Department of Computer Science, Princeton University, Princeton, NJ, 08540, USA.
Nat Commun. 2020 Sep 2;11(1):4301. doi: 10.1038/s41467-020-17967-y.
Copy-number aberrations (CNAs) and whole-genome duplications (WGDs) are frequent somatic mutations in cancer but their quantification from DNA sequencing of bulk tumor samples is challenging. Standard methods for CNA inference analyze tumor samples individually; however, DNA sequencing of multiple samples from a cancer patient has recently become more common. We introduce HATCHet (Holistic Allele-specific Tumor Copy-number Heterogeneity), an algorithm that infers allele- and clone-specific CNAs and WGDs jointly across multiple tumor samples from the same patient. We show that HATCHet outperforms current state-of-the-art methods on multi-sample DNA sequencing data that we simulate using MASCoTE (Multiple Allele-specific Simulation of Copy-number Tumor Evolution). Applying HATCHet to 84 tumor samples from 14 prostate and pancreas cancer patients, we identify subclonal CNAs and WGDs that are more plausible than previously published analyses and more consistent with somatic single-nucleotide variants (SNVs) and small indels in the same samples.
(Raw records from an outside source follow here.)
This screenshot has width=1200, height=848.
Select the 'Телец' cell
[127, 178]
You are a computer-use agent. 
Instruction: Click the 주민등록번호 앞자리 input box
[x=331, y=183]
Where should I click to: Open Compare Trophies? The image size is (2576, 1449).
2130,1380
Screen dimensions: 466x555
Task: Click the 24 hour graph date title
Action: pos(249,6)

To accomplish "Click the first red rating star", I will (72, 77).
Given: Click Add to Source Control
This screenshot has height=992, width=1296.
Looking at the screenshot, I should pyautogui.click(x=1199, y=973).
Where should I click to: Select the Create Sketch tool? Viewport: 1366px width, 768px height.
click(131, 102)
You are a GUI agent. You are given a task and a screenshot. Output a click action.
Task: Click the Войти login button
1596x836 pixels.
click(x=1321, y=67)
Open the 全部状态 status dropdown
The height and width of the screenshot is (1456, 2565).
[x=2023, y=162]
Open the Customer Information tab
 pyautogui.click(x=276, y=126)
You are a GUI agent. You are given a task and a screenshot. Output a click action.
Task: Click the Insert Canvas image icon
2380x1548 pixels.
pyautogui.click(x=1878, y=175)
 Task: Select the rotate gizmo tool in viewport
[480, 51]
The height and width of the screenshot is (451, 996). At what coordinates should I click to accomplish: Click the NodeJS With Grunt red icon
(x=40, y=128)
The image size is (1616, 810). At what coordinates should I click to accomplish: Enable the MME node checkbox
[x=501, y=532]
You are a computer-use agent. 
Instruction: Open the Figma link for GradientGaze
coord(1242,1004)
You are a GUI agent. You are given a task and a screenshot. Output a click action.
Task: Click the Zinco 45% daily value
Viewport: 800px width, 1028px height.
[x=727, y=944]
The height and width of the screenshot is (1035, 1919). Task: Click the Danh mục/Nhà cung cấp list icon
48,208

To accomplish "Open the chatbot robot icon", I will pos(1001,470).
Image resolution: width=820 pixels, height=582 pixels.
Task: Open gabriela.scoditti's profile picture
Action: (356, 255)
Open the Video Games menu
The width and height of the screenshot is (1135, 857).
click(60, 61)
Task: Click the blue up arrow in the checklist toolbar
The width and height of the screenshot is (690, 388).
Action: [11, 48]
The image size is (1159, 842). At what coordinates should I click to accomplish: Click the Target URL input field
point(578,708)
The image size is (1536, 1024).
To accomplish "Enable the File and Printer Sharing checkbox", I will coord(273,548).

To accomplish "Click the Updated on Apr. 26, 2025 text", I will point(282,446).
拷贝数畸变 (CNAs) 和全基因组倍增 (WGDs) 是癌症中常见的体细胞突变,但从肿瘤样本的 DNA 测序中定量它们具有挑战性。用于 CNA 推断的标准方法逐个分析肿瘤样本; 然而,最近越来越多的癌症患者的多个样本的 DNA 测序变得更加普遍。我们介绍了 HATCHet(整体等位基因特异性肿瘤拷贝数异质性),这是一种算法,可以在来自同一患者的多个肿瘤样本中联合推断等位基因和克隆特异性的 CNA 和 WGD。我们表明,HATCHet 在使用 MASCoTE(拷贝数肿瘤进化的多个等位基因特异性模拟)模拟的多样本 DNA 测序数据上优于当前最先进的方法。将 HATCHet 应用于 14 名前列腺癌和胰腺癌患者的 84 个肿瘤样本,我们确定了亚克隆 CNA 和 WGD,它们比以前发表的分析更合理,并且与同一样本中的体细胞单核苷酸变异 (SNVs) 和小插入缺失更一致。